◆ Your task ◆
Copy the entries starting at the line containing "This screenshot has" and ending at the line containing "click(x=464, y=75)", both included, and nothing else.

◆ Exercise input ◆
■ ■ ■ ■ ■

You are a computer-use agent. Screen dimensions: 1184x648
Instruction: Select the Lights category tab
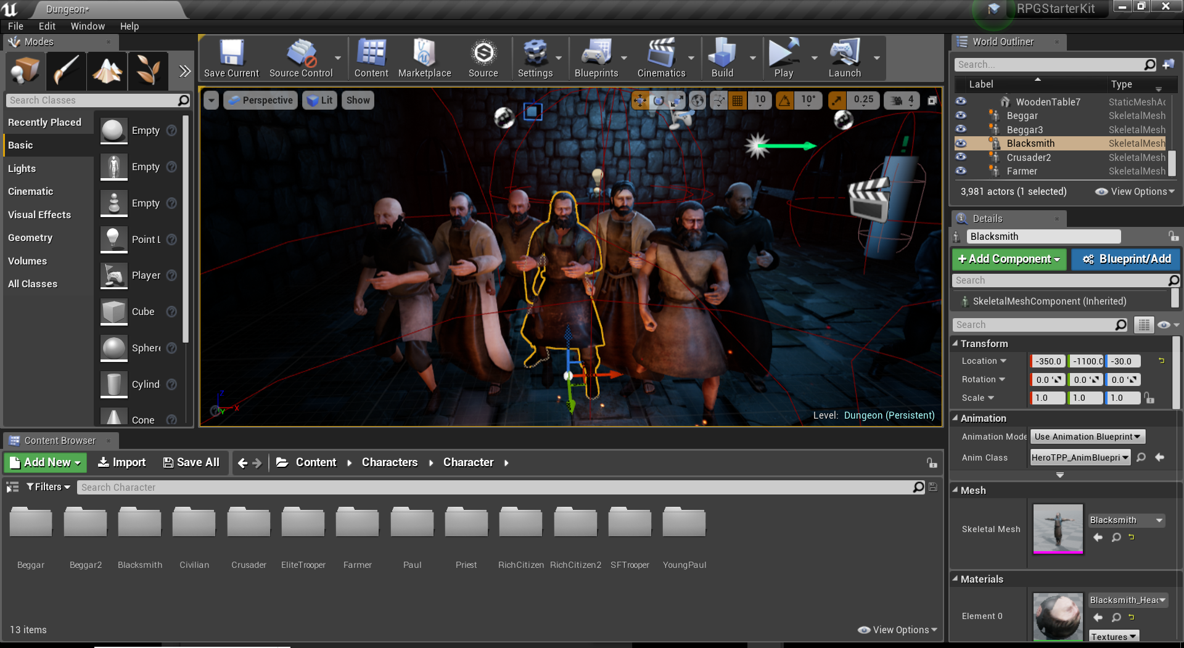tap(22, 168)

■ ■ ■ ■ ■

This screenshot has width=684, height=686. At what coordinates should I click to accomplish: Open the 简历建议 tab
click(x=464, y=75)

■ ■ ■ ■ ■

◆ Worked solution ◆
This screenshot has width=684, height=686. At what coordinates should I click to accomplish: Open the 简历建议 tab
click(x=464, y=75)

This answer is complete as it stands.